Spinal Cord Stimulation
Pain messages travel over nerve pathways to the spinal cord, inside the spine. The spinal cord carries the messages to the brain. Constant pain messages can cause long-term pain that is hard to treat. This is known as chronic pain. Spinal cord stimulation uses a medical device to send signals to the nerve pathways inside your pinal cord. These signals help block the pain.
Keeping a pain log
Your doctor may ask you to keep a pain log for a certain amount of time. In it, you may answer certain questions: When do you feel pain? What does it feel like? How long does the pain last? What makes it better or worse? When the stimulation is on, is your pain relieved? Your answers help show how well spinal cord stimulation may work for you. Your doctor will give you guidelines for your pain log. During the time you write the log, you may not be able to take pain medications. Be sure to discuss this with your doctor.

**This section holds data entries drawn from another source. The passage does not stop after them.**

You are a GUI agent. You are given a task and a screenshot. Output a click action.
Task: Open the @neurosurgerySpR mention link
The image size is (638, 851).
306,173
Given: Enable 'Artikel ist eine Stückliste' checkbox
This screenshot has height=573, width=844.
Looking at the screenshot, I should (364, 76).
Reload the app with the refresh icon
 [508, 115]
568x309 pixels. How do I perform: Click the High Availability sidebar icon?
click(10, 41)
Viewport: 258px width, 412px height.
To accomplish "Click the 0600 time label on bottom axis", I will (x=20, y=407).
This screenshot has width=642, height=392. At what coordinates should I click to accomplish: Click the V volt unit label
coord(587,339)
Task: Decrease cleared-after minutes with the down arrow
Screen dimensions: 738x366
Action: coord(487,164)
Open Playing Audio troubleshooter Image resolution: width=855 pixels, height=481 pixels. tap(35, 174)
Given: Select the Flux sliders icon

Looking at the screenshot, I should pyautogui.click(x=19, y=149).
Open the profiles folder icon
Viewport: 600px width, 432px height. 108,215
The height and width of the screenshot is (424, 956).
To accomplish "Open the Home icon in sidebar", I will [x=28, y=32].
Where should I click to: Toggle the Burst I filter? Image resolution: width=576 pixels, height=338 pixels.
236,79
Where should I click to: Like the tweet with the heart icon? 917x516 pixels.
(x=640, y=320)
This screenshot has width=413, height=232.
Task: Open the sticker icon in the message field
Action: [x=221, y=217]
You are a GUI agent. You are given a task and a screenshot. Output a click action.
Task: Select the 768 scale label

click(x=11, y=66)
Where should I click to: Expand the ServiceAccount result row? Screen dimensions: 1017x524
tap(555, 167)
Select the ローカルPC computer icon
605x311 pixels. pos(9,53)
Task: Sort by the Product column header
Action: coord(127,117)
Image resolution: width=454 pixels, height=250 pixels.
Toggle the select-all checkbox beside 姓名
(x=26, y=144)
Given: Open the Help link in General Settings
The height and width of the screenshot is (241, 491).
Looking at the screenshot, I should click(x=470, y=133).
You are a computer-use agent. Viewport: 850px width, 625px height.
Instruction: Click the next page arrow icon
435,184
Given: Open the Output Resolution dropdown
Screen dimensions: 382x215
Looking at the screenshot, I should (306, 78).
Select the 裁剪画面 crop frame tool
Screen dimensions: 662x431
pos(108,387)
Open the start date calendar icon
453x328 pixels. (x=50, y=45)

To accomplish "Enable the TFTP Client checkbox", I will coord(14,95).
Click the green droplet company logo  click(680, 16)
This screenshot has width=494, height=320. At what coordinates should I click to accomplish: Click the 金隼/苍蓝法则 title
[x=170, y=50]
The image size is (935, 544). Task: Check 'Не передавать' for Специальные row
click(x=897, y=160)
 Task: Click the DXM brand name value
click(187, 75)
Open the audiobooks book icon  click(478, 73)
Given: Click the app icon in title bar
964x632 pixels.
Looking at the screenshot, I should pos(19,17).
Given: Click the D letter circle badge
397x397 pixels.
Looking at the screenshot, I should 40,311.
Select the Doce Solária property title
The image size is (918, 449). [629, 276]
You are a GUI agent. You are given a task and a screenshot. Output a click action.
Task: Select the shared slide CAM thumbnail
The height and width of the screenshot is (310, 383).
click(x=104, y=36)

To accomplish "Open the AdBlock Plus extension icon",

Spinal cord stimulation may help
Spinal cord stimulation is one treatment for chronic pain. Certain criteria need to be met to be a good candidate for spinal cord stimulation. A small medical device sends signals to your spinal cord. These signals keep the chronic pain messages from being sent to your brain. Instead, you may feel tingling from the electrical signals. A trial stimulator that is worn outside the body in tried first to see if it will work. If it does, the permanent stimulator system may be used. This device can be removed at any time.
The stimulator system
The stimulator system has several parts. A power source makes the signals. This power source may be worn outside the body or implanted under the skin on your abdomen or buttocks. One or more leads (flexible, plastic-covered wires or paddle) are placed inside the body to carry the signals to the spinal cord. Your doctor can explain the system you'll be using in more detail.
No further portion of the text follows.